2 Applications of CAMI

CAMI is an integrated solution supporting elderly adults with diabetes, cardiac diseases and mild cognitive impairments. The integrated CAMI functionalities are summarized below. (i) Health care monitoring: Health data are collected for preventive health measurements and monitoring vital signs; (ii) Fall detection: Fall detection sensors are used to detect falls and raise alarms; (iii) Computer supervised physical exercises: Advises the user to increase the level of physical activity; (iv) Personalized, intelligent and dynamic program management: Medication plans, daily, weekly and monthly program planning compliance and reminding; (v) Report and communication to health professionals: Health data communicated to both professional and informal caregivers; (vi) Demand-oriented, personalized information and services: Accessible through vocal and gesture-based interfaces.

3 Current Results

During the first year of the CAMI project, we have obtained the following results that address some of the issues mentioned in Sect. 1:

  1. 1.

    Extensive user involvement:

    • Primary (elderly), secondary (caregivers) and tertiary (third party organizations) users are involved throughout the project, from user requirements, through validation of concepts and functionality, to usability tests and field trials.

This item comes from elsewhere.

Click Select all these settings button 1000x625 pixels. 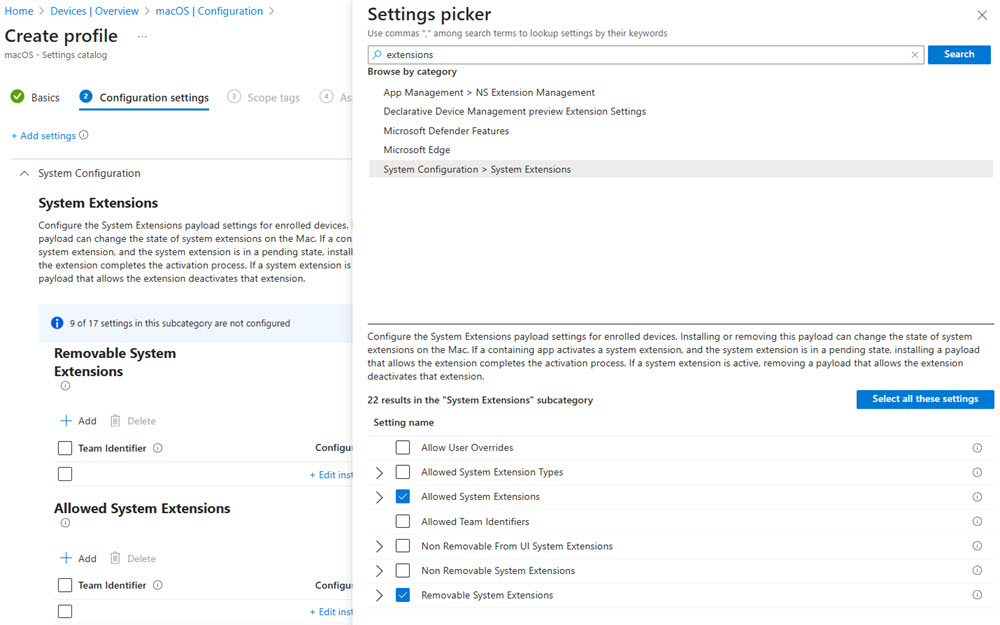point(924,399)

    • Shadowing and self-documentation methods have been used to acquire comprehensive data about the users, including body language, pace and timing in order to give a full picture of the world from the user’s point of view. Differences and similarities in user requirements in Poland, Romania and Denmark are revealed by involving six users from each country. An important common aspect is the user’s positive attitude towards accepting and using new technologies.

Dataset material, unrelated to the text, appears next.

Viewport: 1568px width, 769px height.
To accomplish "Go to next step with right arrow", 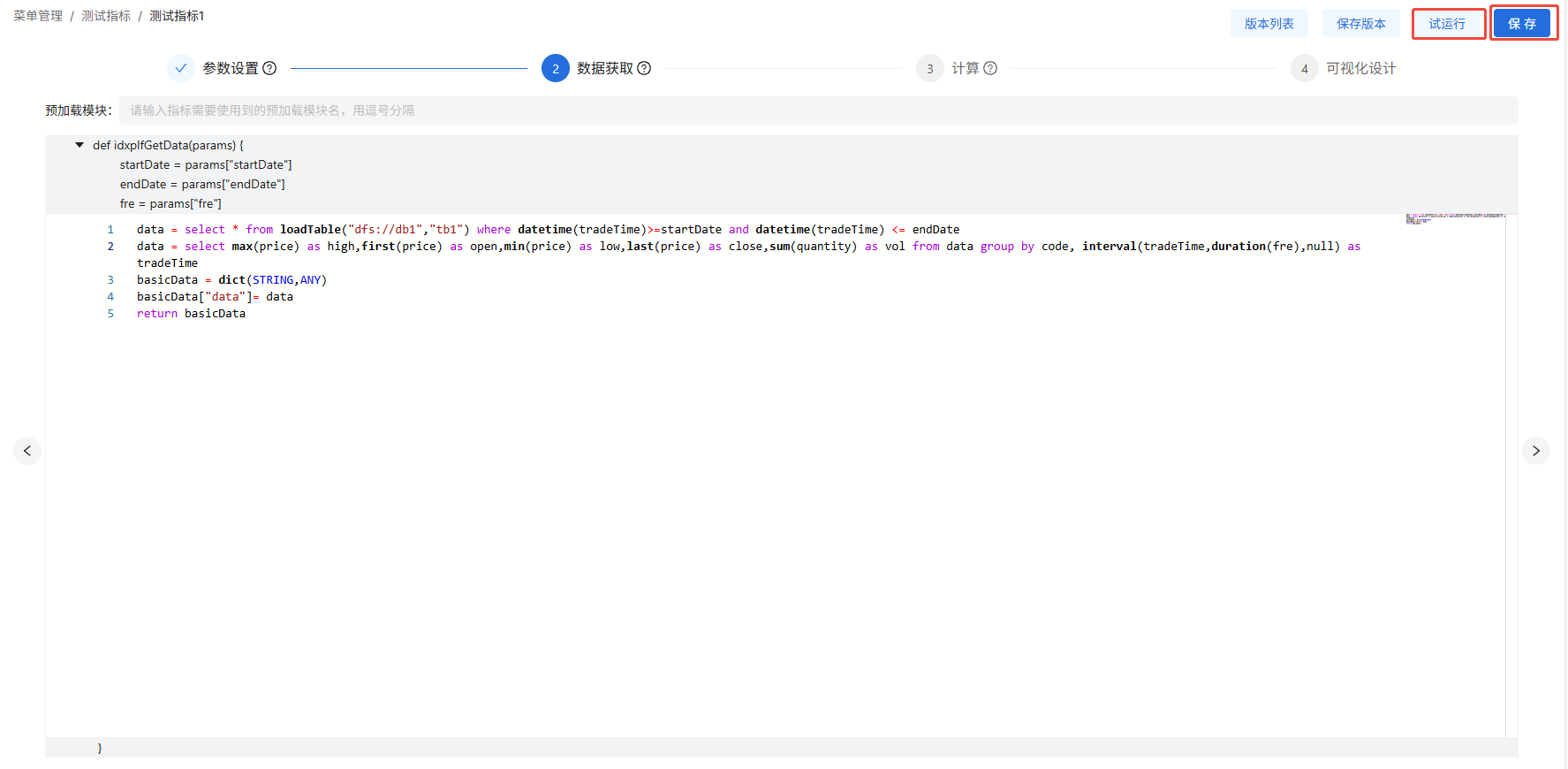I will click(x=1536, y=451).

    • A multinational survey with 105 primary and 58 secondary users has been performed in Denmark, Romania and Poland. The primary users group is composed of 49 males and 56 females respondents, i.e., 26 from Denmark, 42 from Romania and 37 from Poland. The secondary users group comprises 22 professional caregivers and 36 informal caregivers. The survey has identified both the requirements and the acceptance of the users for the CAMI components: (i) social interaction desired by 90% of the respondents, 67% accept Internet for this; (ii) 44% are interested in physical and cognitive games; (iii) 80% accept a mobile screen and 50–65% accept a robot.

  2. 2.

    Modular architecture based on open source components and artificial intelligence:

    We have designed a highly modular and configurable architecture based on micro services, which includes the following units: sensors, data collector, robotic telepresence, mobile phone, CAMI box containing a voice command manager, decision support systems, security and privacy modules etc., and cloud services. Points 1 and 2 address the research question Q1, of the Introduction.

  3. 3.

    Current development:

    The development of the CAMI components has started in parallel with the integration of: (i) Linkwatch, the intelligent platform for medical data collection and monitoring of patients in their homes (by CNet, Sweden), (ii) OpenTele, the open source Danish platform for health monitoring, (iii) Tiago, a service robot by Pal robotics, and Pepper the emotional robot by SoftBank, (iv) A multimodal gateway (by Eclexys, Switzerland), etc.

4 Future Work

Planned future work for CAMI includes the architectural modeling in an architecture description language, and the application of analysis and verification techniques such as simulation, model checking and statistical model checking to ensure functional correctness and critical QoS. These contributions target research question Q2. We will also continue with the development of micro services, implementation of interaction episodes, user testing and feedback. We also envision user premises field trials during the third year of the project.